So what can we do?   If you need inspiration all you need to do is look around.  On almost every corner of the planet there are people from all walks of life working on the ground making a difference.   Are you one of them?  If not, you don’t have to continue sitting on the sidelines.   Decide today to become a hero for the planet, perhaps even a super hero.

World’s rarest marine mammal on the edge of extinction

Last year the El Paso Zoo delivered over 18,000 letters to
Mexican President Obrador asking for his help in saving the vaquita.
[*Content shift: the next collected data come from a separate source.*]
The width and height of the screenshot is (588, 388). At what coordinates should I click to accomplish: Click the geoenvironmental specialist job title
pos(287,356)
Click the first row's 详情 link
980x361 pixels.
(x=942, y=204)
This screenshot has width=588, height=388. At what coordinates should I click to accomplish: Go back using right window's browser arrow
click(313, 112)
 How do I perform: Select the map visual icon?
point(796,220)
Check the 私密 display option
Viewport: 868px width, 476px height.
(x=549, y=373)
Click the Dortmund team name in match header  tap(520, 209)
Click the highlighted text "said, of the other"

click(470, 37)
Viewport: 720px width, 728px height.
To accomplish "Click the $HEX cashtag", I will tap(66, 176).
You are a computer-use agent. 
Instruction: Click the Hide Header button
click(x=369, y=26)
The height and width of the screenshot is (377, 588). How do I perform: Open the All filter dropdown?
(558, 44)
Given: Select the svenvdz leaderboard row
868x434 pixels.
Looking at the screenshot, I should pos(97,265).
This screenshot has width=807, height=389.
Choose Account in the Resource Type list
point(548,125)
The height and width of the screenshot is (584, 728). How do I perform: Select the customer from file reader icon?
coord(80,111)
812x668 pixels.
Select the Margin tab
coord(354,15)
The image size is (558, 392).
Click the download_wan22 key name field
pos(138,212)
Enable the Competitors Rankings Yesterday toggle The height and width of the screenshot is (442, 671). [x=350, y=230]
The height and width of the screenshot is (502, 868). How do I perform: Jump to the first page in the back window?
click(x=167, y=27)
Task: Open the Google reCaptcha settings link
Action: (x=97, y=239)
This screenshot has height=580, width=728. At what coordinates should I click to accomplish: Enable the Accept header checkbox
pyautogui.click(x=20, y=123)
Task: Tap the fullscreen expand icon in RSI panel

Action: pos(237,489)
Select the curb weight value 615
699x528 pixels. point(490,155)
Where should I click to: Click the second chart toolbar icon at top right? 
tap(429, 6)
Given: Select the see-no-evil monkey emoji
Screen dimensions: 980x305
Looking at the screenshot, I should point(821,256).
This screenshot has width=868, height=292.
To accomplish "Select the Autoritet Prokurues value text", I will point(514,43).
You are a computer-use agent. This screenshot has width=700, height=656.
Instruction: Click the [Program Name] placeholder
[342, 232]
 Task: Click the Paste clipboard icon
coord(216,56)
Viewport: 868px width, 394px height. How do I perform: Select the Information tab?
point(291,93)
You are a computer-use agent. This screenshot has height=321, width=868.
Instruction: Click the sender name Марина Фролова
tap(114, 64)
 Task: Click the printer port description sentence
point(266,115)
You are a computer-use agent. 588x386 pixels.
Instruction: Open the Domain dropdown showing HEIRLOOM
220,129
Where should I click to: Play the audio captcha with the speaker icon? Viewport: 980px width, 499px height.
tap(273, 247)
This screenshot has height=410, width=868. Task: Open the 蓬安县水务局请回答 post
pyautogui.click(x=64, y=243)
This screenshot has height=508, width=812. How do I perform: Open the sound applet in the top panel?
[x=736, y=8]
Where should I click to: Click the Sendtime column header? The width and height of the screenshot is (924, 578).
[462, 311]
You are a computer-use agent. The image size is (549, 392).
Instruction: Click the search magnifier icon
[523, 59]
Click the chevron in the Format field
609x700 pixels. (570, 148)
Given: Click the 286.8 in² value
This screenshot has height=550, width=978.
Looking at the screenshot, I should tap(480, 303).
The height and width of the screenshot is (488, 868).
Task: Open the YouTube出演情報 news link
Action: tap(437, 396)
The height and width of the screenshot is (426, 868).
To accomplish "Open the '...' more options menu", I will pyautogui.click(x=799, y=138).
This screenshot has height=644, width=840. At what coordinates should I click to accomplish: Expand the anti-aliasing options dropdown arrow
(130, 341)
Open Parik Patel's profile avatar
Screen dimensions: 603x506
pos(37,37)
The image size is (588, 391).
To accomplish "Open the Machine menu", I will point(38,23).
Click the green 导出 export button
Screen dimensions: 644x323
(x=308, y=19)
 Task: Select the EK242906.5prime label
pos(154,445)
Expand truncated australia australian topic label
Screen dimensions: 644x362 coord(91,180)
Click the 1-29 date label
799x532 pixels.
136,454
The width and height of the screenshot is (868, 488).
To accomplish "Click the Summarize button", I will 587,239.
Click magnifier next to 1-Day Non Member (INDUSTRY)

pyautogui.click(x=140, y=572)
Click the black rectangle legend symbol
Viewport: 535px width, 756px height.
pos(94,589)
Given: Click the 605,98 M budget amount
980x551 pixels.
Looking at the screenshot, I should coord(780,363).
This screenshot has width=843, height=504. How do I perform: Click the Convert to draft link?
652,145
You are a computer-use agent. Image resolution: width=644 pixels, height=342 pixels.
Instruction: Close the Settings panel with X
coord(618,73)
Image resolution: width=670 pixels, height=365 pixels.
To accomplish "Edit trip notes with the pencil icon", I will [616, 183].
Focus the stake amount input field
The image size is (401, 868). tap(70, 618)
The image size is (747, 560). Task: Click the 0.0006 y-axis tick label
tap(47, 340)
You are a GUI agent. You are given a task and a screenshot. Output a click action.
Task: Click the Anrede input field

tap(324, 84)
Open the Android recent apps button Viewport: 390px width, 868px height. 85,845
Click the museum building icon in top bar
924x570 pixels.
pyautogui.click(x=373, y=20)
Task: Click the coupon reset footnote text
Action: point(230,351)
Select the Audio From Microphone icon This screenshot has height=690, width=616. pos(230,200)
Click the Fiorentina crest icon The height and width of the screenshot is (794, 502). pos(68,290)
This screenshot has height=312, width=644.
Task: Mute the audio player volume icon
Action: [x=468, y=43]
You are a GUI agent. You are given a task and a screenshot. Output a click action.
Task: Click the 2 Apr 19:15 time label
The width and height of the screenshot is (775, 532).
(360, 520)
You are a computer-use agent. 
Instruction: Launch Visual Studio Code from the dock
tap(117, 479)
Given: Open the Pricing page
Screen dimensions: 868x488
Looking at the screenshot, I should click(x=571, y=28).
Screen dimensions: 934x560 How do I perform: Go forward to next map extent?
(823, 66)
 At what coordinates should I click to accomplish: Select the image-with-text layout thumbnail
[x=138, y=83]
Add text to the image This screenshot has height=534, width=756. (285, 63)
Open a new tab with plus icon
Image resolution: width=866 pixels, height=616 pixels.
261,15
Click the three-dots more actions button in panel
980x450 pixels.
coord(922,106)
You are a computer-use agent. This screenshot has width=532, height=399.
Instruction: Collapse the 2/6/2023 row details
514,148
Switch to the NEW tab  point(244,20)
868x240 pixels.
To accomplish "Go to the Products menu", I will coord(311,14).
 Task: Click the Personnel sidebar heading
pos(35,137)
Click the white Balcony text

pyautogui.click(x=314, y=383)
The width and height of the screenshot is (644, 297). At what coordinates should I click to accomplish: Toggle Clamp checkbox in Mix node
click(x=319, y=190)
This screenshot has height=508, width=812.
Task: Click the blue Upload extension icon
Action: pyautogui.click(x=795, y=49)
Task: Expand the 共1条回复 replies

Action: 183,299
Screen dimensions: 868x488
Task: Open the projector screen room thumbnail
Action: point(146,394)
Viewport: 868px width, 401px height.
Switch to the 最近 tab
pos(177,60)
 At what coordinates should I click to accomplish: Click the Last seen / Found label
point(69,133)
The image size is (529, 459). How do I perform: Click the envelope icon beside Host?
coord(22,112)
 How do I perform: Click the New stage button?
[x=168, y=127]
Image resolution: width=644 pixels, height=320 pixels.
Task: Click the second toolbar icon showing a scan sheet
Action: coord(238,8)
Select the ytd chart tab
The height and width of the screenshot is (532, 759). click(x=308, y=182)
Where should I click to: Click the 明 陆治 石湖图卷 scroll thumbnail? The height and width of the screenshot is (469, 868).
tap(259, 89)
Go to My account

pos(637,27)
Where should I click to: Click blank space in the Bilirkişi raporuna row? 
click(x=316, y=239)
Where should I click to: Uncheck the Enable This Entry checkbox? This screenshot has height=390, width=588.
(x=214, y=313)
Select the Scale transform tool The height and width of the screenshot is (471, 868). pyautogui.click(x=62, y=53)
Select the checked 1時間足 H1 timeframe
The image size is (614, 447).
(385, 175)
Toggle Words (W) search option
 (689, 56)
Over the past few years I have been involved in conservation efforts to save the vaquita, a species of porpoise endemic to the Gulf of California. Averaging 150 cm or 140 cm in length, it is the smallest of all living cetaceans. Today, the species is on the brink of extinction.  Last year in collaboration with the Living Desert Zoo and the Aquarium of the Pacific, the El Paso Zoo sent Mexican President Obrador over 18,000 signed letters from our guests asking that he provide strong leadership for vaquita conservation efforts.   The latest information we have now is how Mexico has committed resources to using photo ID to estimate the number of vaquitas surviving in Mexico’s Sea of Cortez (Upper Gulf of California).  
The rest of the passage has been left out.